Photographed after pursuit [3]

A female greater kudu (Tragelaphus strepsiceros) looks back at me while munching on the water-filled stem of a succulent. Kudus (and dik-diks— which I still haven’t posted about!) were my two favorite antelope at Mpala, and we were fortunate to have many interactive and close encounters with them on foot. Clayton and I followed this herd quietly as they foraged, and our steps were accompanied by these wary faces with adorably large ears.

Adult bull kudu; photographed in situ [1]

We frequently observed another family group of greater kudu (Tragelaphus strepsiceros) by the Ewaso Ng’iro river. Most often they were shy, running behind bushes to safety, only horns and ears visible. One afternoon I drove out in the rain and found the herd foraging in the open. In these conditions the kudus seemed much more at ease, and I was able to get just a few meters from a mother and her tiny calf. Soon afterwards this male came into view, sporting the most impressive horns of any kudu I have seen at Mpala. The cold lighting, and sounds and smells of the rain made a serene atmosphere, and its horns glistened from the water’s reflection. I really liked the rain texture in the above photo, but it’s only well visible when blown up to a large size.
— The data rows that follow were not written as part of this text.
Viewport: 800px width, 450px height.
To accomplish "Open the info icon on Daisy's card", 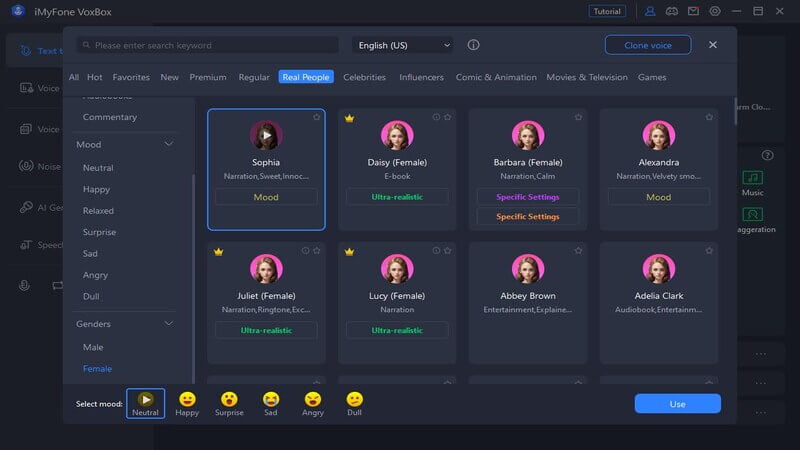I will [x=436, y=117].
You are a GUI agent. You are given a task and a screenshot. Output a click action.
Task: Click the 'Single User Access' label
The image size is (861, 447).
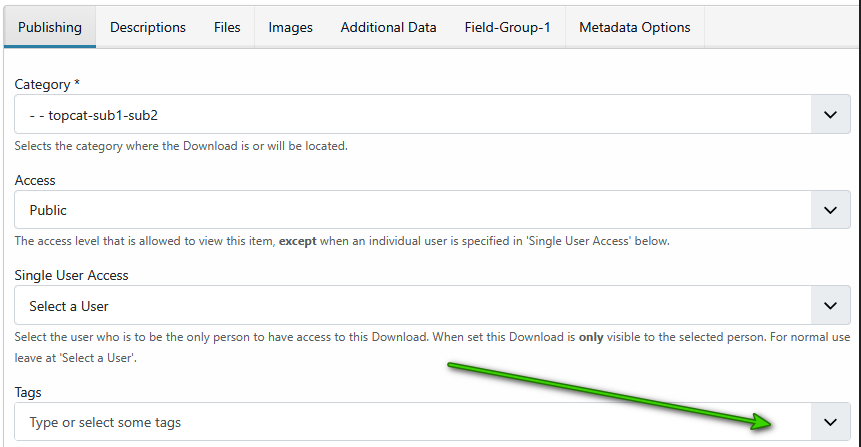tap(71, 275)
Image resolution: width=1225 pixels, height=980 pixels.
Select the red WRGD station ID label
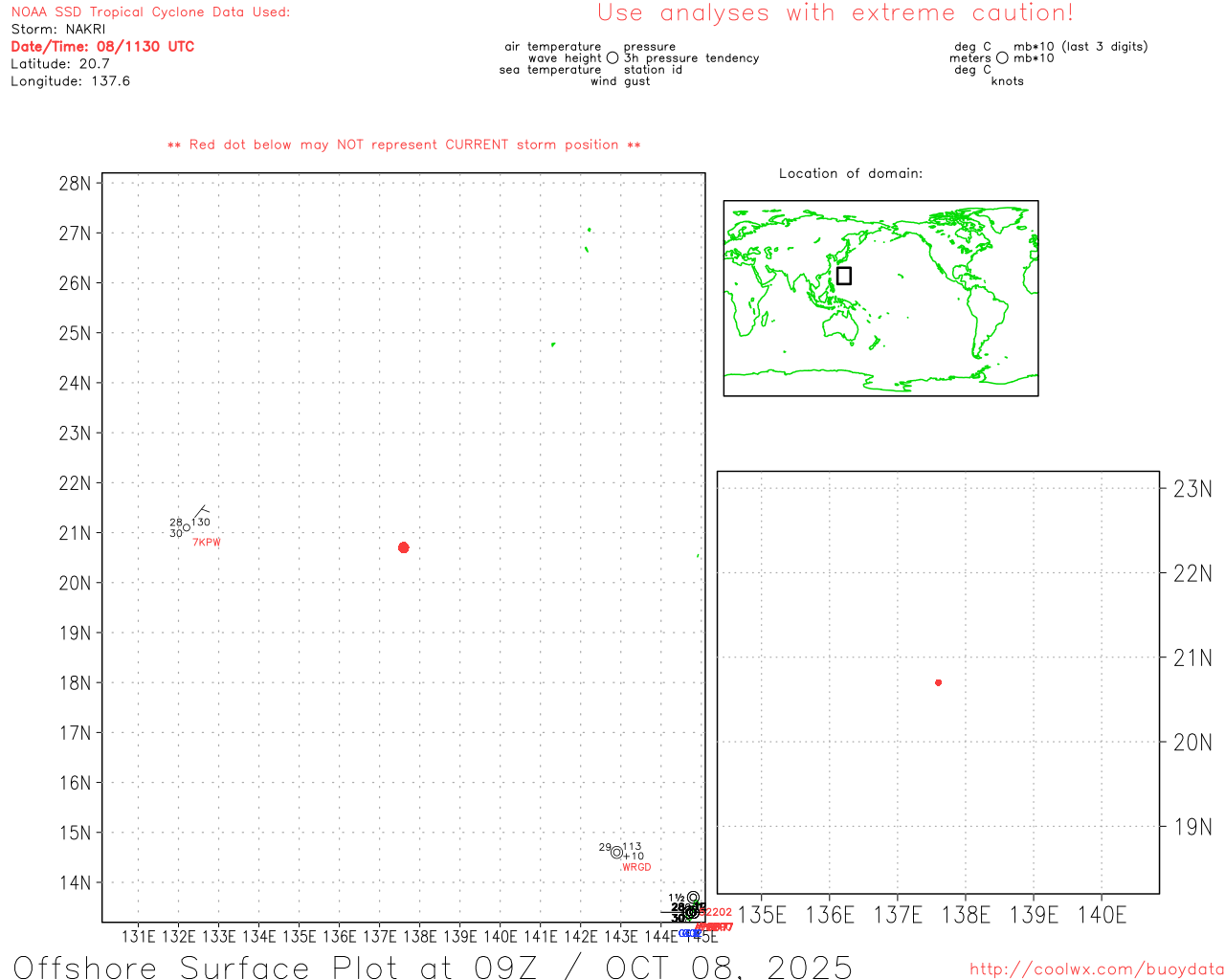pos(635,867)
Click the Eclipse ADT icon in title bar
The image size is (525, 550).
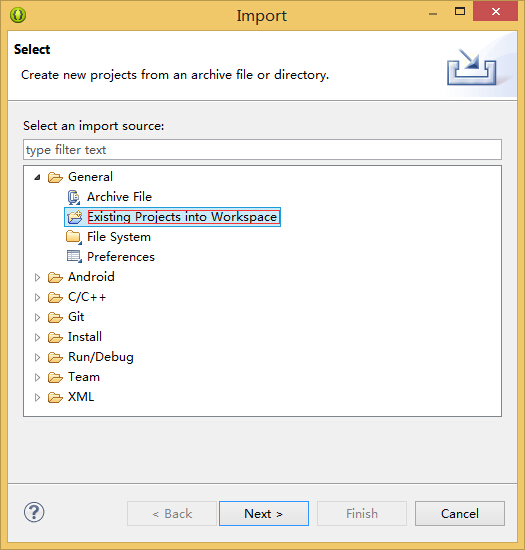click(x=18, y=15)
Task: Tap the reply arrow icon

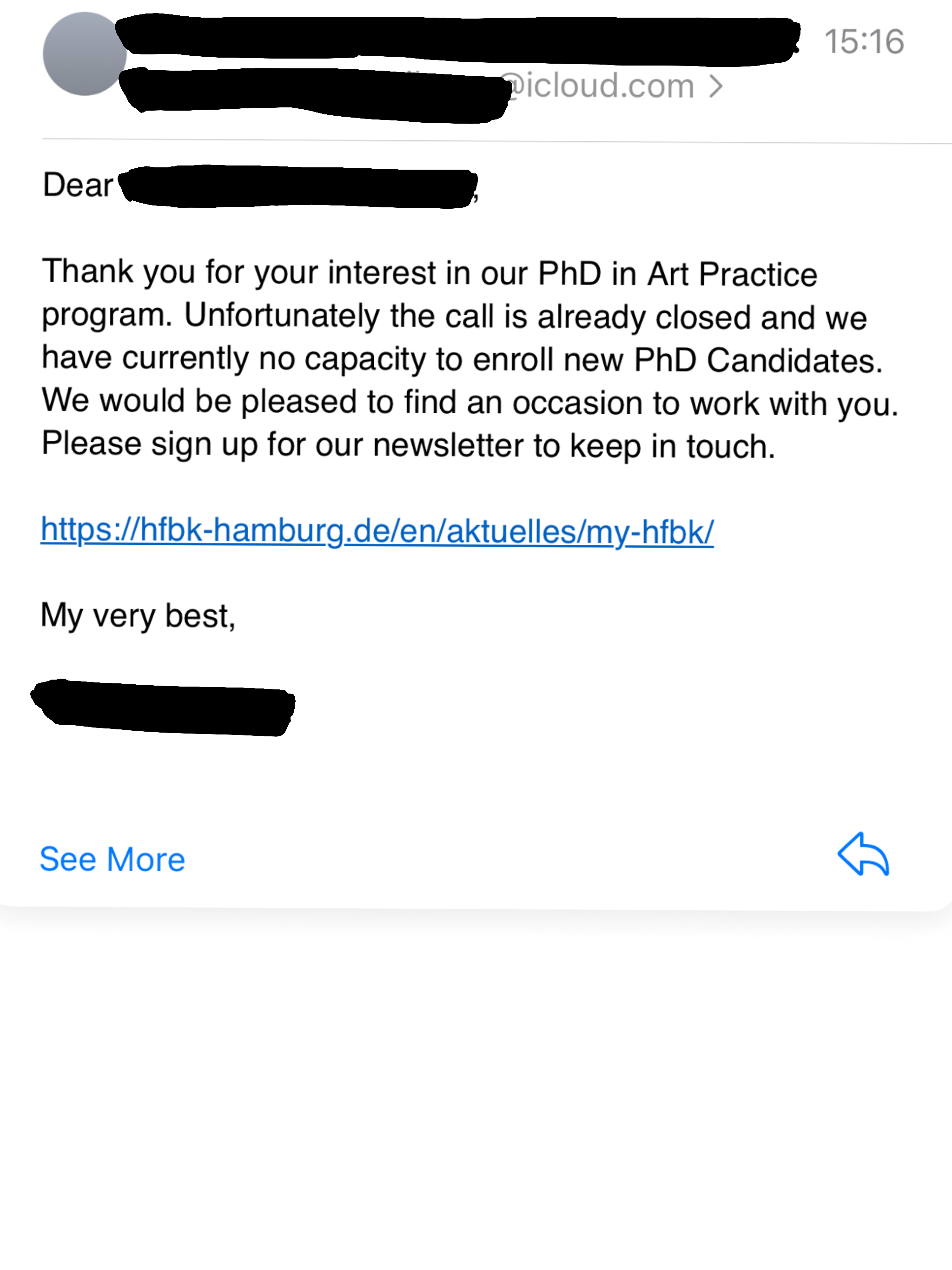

Greater kudus are among the largest antelope species in Africa, dwarfed only by the eland and bongos. They prefer riparian habitats and are seemingly more dependent on water than other antelope. During the dry season, one family group hugged Mpala station because of its limited water sources, and my first day in Kenya I ran into an enormous male who was stunned by my presence. The rainy season eventually arrived, and kudu sightings within the station decreased as vegetation growth skyrocketed.

Young male greater kudu; photographed in situ [1]

To establish dominance, males will arch their backs downward to present their horns. Males of a smaller size will submit to the larger male’s assets, but males of equal size may escalate into duels. In fights they rotate their heads to the left and right, seeking an opening between the opponent’s horns. These clock-like motions can result in the horns become interlocked, and the males will then push forward to their best ability to outdo one another. We were lucky to observe two young males in a brief scuffle, though their horns were short and the interaction was most likely practice for when they reach maturity.

Photographed in situ [1]

For a couple of months I could reliably find a male kudu foraging solitarily behind my house at night, and it was amazing to sit in the dark and hear the huge animal’s horns clacking against the acacia branches. While watching the kudu I could spot many other animals moving around cryptically. For instance, the first elephant shrew I saw actually bounded directly under the kudu’s legs. Pictured below is not that male; it is the bull kudu from the harem I frequently saw along the same river stretch.